IHU On-Line — Foram publicadas algumas notícias na imprensa informando que sempre houve extração mineral na Renca, mas que a extração estava subordinada à análise da Companhia de Pesquisa e Recursos Minerais. Que informações o senhor tem sobre isso? Havia extração de minérios na Reserva? Com qual finalidade era feita essa extração?
Luiz Jardim — Pelo que sabemos, a área da Renca, que é conhecida também como Região do Jari, já teve áreas de mineração de pequeno porte — garimpos —, porém nunca foram áreas de grande expansão garimpeira. Comparada com outras áreas da Amazônia, não era uma área prioritária do garimpo; houve garimpo, mas com menos força do que em outras regiões da Amazônia. Não temos certeza se hoje ainda existe garimpo funcionando na Reserva, até porque o preço baixou bastante, e a gasolina aumentou de preço, o que dificulta o garimpo e o torna mais caro. Além disso, a área da Renca é muito longínqua, por isso tem um alto custo de transporte.

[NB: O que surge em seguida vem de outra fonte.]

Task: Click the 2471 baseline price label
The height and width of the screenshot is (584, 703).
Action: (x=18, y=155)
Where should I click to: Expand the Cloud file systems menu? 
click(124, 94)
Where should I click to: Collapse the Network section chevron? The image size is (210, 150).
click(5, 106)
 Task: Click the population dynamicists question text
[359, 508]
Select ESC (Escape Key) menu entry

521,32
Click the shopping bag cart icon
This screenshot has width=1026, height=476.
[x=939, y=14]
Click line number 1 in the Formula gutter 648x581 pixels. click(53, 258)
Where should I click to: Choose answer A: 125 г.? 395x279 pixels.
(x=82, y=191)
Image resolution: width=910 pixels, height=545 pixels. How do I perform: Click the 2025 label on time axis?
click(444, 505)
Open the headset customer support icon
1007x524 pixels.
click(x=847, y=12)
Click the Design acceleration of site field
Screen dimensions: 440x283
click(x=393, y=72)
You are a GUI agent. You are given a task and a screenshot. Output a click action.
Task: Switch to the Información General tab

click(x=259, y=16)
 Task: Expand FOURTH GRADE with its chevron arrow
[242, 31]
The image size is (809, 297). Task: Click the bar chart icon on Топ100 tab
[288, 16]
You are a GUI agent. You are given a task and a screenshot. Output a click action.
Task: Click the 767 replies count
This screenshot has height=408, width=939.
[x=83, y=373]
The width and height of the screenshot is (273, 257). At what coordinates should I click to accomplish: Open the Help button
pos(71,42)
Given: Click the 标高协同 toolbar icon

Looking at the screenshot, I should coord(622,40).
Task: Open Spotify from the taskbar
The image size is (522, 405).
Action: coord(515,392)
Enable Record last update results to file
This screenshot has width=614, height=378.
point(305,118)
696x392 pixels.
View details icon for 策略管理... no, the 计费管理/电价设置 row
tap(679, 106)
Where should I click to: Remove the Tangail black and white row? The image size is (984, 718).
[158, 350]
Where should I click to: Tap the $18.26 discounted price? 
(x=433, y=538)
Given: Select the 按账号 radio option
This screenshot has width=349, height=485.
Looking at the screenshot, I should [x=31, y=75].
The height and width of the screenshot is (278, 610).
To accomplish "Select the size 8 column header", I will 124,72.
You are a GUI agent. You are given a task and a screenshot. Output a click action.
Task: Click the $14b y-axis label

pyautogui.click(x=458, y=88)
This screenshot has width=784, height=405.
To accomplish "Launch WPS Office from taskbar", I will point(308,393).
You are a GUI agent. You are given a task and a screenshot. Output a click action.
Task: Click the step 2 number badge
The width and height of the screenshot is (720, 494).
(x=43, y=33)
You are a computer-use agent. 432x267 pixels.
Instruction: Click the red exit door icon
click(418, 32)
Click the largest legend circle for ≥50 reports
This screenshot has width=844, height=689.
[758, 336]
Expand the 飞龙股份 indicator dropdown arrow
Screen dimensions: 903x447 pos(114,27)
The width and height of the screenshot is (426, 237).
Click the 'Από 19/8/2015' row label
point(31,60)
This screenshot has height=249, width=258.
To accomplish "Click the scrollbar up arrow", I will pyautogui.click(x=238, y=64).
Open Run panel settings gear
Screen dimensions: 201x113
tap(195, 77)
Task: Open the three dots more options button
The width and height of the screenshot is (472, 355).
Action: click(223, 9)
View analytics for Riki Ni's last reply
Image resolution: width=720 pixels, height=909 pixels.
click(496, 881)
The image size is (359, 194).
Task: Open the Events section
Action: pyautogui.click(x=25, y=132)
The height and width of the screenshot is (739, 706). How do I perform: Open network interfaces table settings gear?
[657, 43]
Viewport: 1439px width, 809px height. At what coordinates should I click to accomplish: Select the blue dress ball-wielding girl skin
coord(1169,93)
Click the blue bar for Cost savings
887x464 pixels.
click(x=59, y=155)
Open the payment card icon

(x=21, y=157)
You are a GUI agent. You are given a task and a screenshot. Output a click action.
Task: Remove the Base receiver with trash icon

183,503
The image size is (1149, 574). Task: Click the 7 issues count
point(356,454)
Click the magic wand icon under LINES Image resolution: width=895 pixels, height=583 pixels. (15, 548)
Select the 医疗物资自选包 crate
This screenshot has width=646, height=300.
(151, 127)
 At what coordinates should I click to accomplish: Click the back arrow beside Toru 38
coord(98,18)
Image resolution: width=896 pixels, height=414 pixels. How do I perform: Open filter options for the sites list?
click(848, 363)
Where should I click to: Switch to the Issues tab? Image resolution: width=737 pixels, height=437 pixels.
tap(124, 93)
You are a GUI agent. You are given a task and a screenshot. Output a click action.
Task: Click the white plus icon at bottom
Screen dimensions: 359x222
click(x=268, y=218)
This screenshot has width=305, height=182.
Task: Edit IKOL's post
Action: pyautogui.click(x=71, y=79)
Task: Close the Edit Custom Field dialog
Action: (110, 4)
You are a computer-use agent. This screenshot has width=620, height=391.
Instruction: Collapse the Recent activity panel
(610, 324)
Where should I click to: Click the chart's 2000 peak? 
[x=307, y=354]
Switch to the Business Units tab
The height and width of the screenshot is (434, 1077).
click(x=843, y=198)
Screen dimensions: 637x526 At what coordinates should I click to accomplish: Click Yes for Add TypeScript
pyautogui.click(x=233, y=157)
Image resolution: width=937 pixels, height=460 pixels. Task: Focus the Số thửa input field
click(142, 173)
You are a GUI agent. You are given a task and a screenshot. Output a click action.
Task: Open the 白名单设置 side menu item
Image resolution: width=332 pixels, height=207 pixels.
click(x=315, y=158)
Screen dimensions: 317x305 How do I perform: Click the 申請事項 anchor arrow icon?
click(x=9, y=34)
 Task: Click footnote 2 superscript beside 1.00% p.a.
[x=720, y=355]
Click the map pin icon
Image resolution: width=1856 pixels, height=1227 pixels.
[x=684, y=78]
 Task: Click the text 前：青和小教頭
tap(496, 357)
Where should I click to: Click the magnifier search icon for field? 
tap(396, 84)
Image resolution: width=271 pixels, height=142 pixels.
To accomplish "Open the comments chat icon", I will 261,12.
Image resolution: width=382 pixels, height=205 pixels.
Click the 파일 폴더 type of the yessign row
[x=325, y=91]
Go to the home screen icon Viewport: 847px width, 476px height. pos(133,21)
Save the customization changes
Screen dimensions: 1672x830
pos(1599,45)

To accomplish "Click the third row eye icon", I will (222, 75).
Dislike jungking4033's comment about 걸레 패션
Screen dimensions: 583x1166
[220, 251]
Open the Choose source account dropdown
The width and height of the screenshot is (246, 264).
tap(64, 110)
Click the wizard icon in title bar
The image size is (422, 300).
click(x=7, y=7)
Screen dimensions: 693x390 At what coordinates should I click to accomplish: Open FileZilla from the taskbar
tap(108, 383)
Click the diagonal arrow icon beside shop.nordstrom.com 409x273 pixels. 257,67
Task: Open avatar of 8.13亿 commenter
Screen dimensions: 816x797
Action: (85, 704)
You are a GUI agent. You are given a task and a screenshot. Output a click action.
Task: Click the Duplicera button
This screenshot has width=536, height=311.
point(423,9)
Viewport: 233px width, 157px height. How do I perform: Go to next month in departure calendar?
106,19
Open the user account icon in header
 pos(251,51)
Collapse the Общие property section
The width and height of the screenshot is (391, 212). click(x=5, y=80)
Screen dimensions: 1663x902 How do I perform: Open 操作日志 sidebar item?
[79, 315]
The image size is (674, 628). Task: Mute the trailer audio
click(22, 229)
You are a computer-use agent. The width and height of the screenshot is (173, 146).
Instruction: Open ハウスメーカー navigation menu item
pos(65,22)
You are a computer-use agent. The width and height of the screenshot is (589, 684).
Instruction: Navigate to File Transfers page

Pelas informações que temos, existem algumas pistas de pouso clandestinas dentro dessa área e muitas delas estão desativadas. Então, existe algum tipo de garimpo, de pequeníssimo porte, mas com impacto significativo, porque jogam mercúrio na água, destroem as matas e o solo. No entanto, não há qualquer segurança de que a chegada de empresas privadas produza qualquer tipo de eliminação do garimpo nessas áreas. Se olharmos a Amazônia como um todo, e os casos do Suriname, do Tapajós, do Pará e até de Serra Pelada, onde há ocupação de empresas mineradoras, veremos que a mineração e o garimpo não necessariamente competem pelo mesmo minério. A mineradora está muito mais preocupada com a rocha mais profunda e com teores mais elevados de extração, e o garimpo, ao contrário, pode operar com qualquer teor, principalmente em minérios de fácil acesso.